Recorded data:
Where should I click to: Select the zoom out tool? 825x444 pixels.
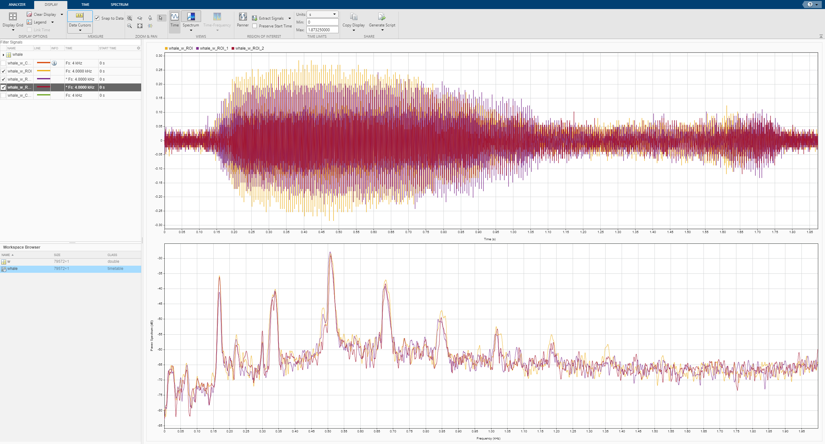130,26
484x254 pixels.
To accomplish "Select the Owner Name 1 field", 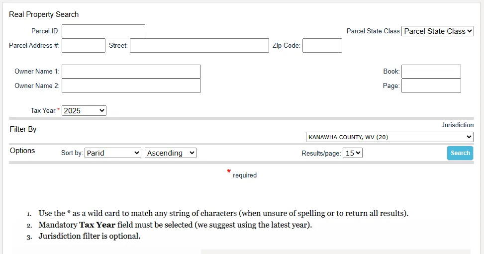I will (x=131, y=72).
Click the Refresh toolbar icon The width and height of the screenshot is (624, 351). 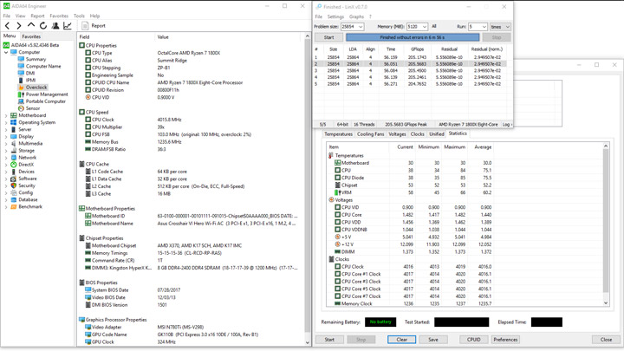43,26
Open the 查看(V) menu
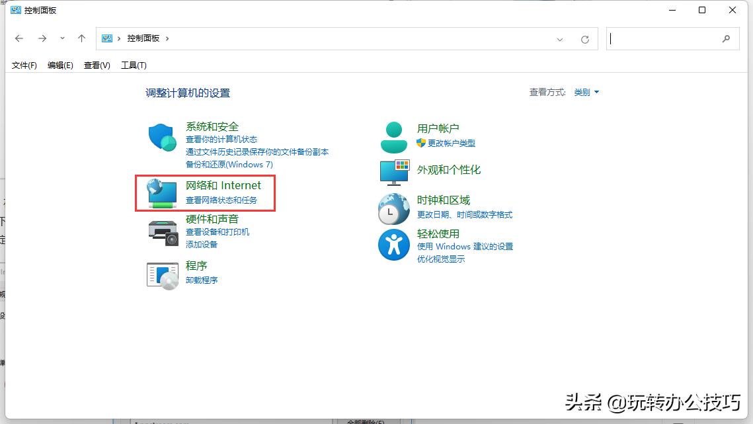Screen dimensions: 753x424 97,65
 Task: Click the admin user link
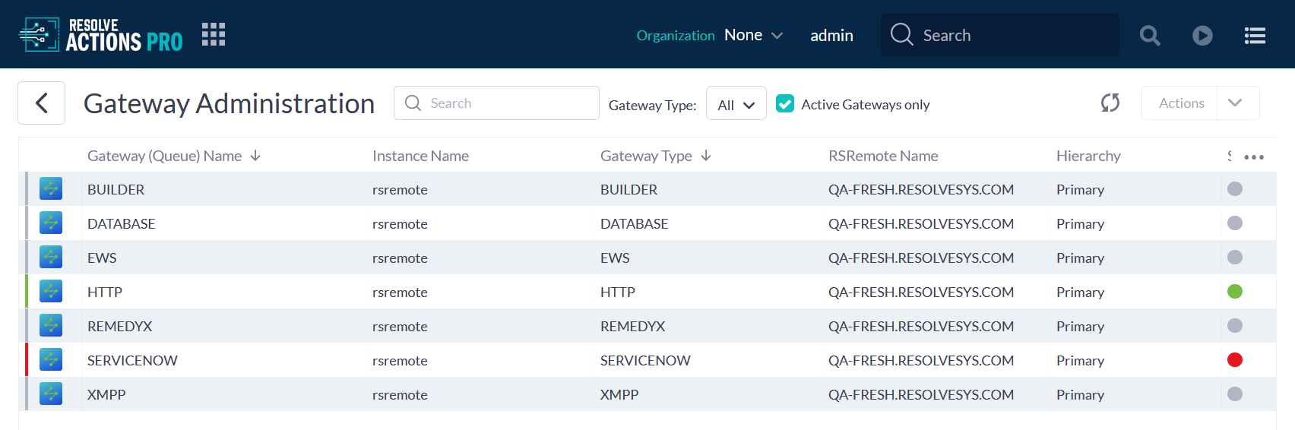pos(831,35)
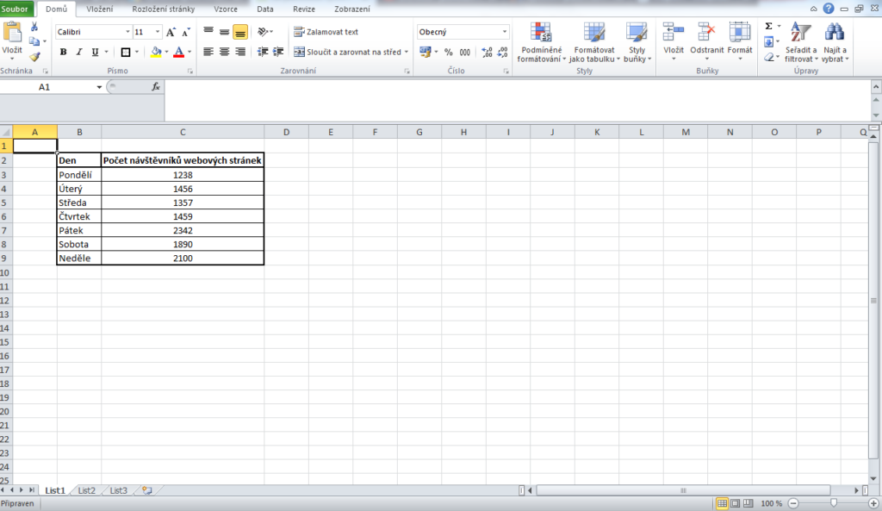Click the Cut scissors icon

pyautogui.click(x=34, y=27)
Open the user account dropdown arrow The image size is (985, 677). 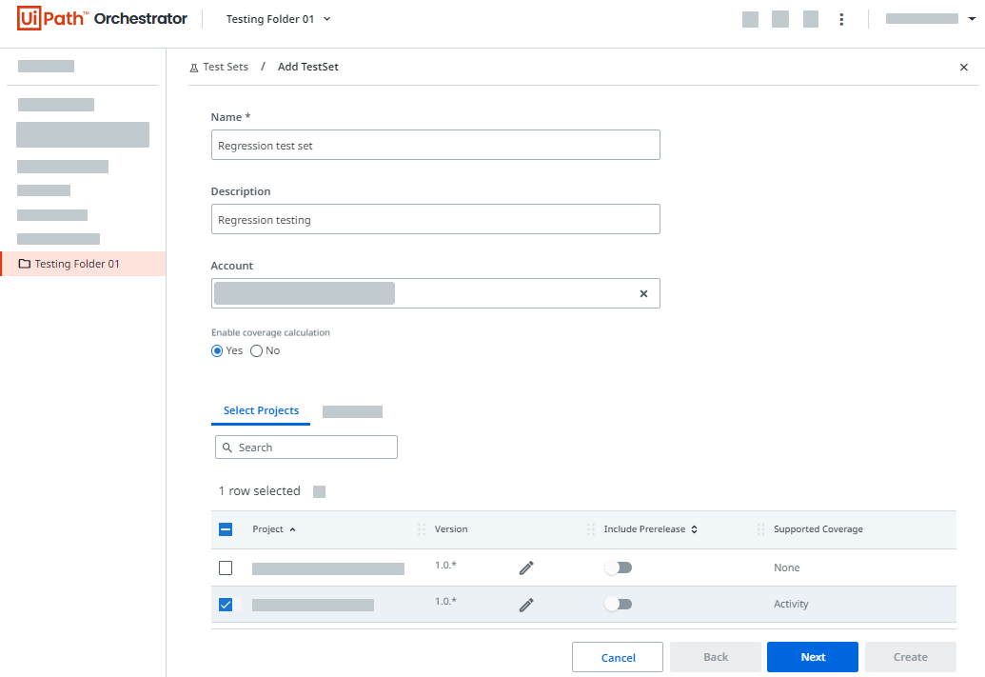[x=971, y=19]
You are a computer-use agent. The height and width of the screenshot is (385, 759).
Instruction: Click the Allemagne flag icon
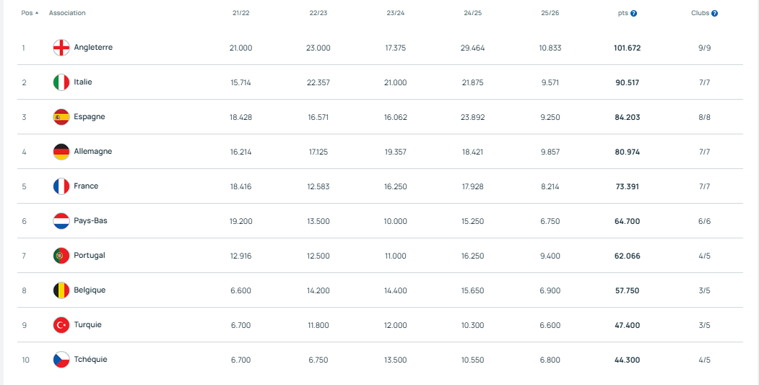coord(61,152)
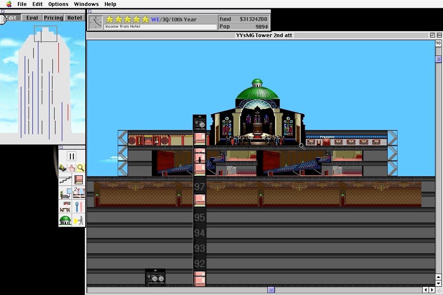Open the Pricing tab
The image size is (443, 295).
pyautogui.click(x=53, y=18)
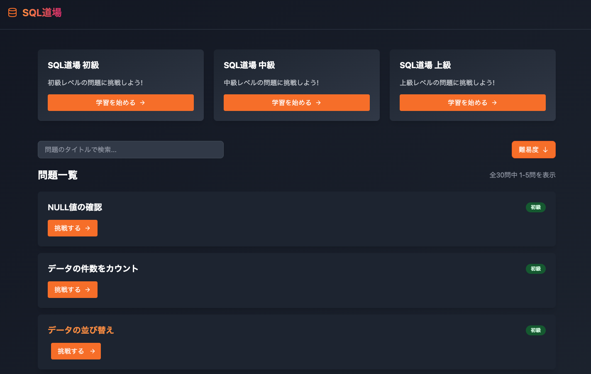The width and height of the screenshot is (591, 374).
Task: Open the データの並び替え problem title
Action: click(81, 330)
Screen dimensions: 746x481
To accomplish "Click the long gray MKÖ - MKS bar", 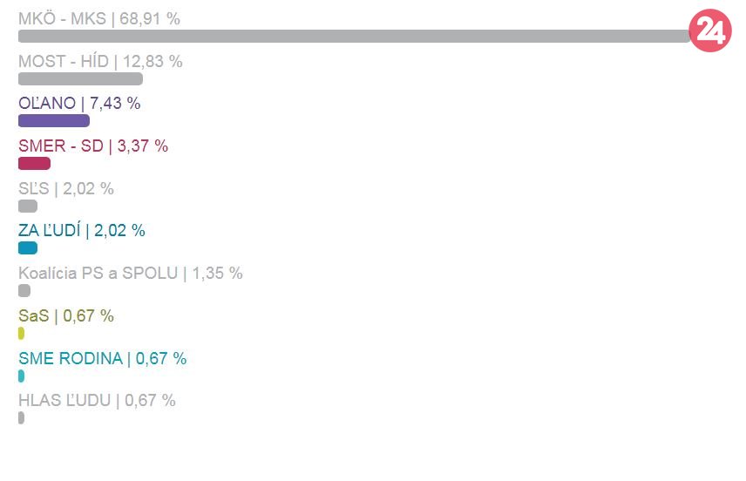I will click(x=353, y=37).
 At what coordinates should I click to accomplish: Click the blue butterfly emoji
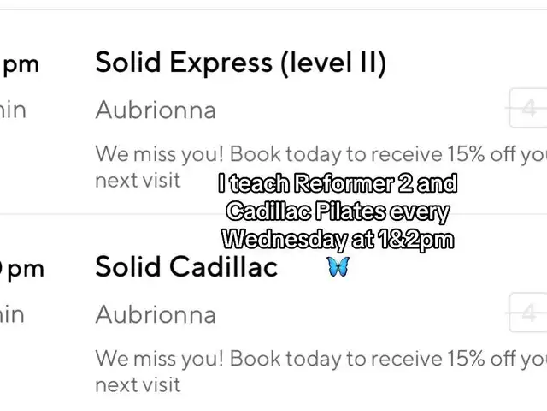pos(338,266)
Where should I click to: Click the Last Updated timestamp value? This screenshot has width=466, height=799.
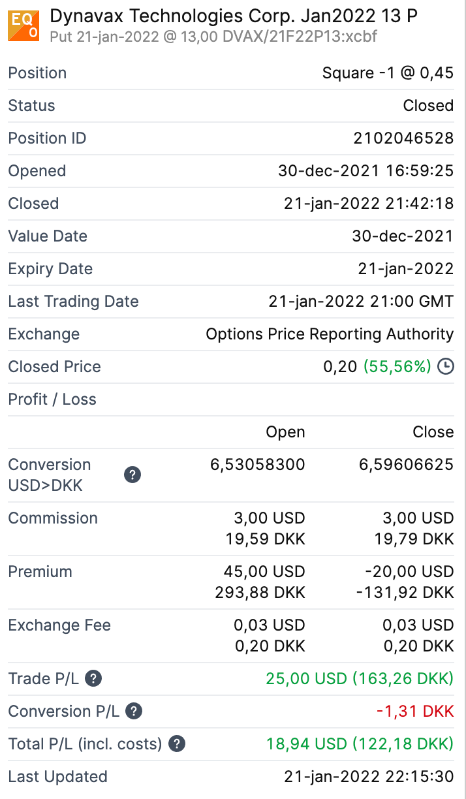tap(368, 776)
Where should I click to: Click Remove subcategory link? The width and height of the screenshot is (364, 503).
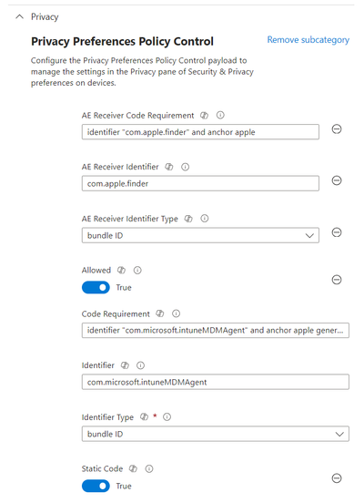tap(308, 40)
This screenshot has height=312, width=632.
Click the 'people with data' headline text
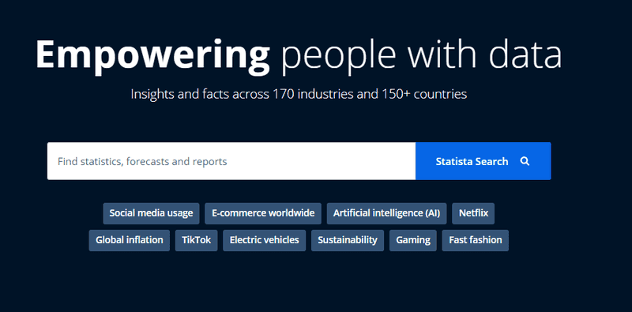421,55
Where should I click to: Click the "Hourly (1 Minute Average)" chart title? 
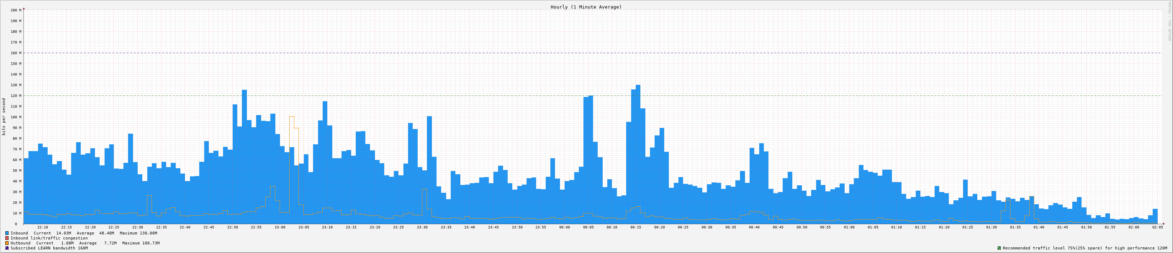point(586,7)
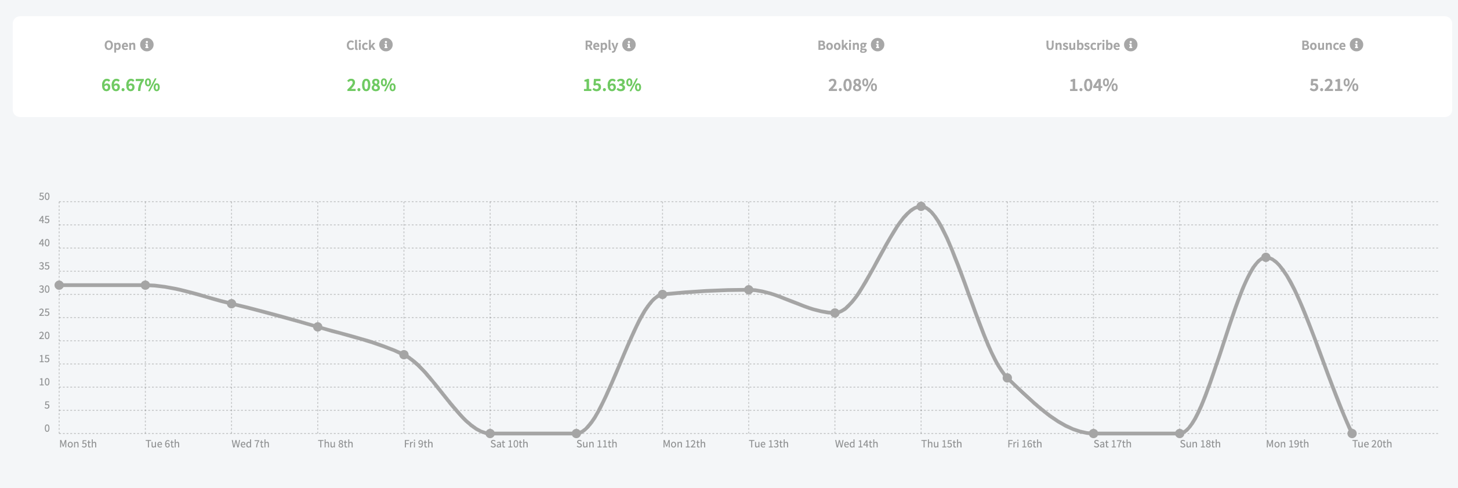Click the 1.04% Unsubscribe rate value
This screenshot has width=1458, height=488.
point(1093,85)
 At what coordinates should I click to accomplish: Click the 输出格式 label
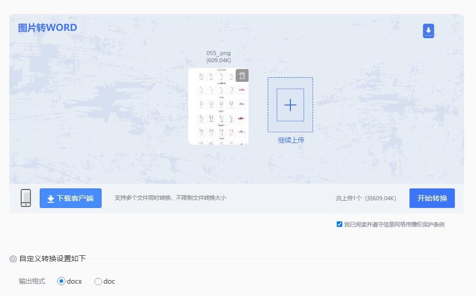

# [WORK INSTRUCTIONS]
Set down, word for word, the lines of the listing from the one containing "At what coordinates should I click to accomplish: Click the blue" through the end of the listing, both included, and leave the pictures out.

# [TASK RESPONSE]
 At what coordinates should I click to accomplish: Click the blue butterfly emoji
pos(338,266)
Where should I click to: Click the Last Updated timestamp value? This screenshot has width=466, height=799.
tap(368, 776)
Where should I click to: Click Remove subcategory link? The width and height of the screenshot is (364, 503).
tap(308, 40)
This screenshot has height=312, width=632.
Click the 'people with data' headline text
421,55
Where should I click to: Click the "Hourly (1 Minute Average)" chart title? 
point(586,7)
Click the 1.04% Unsubscribe rate value
This screenshot has width=1458, height=488.
point(1093,85)
 At what coordinates should I click to accomplish: Click the 输出格式 label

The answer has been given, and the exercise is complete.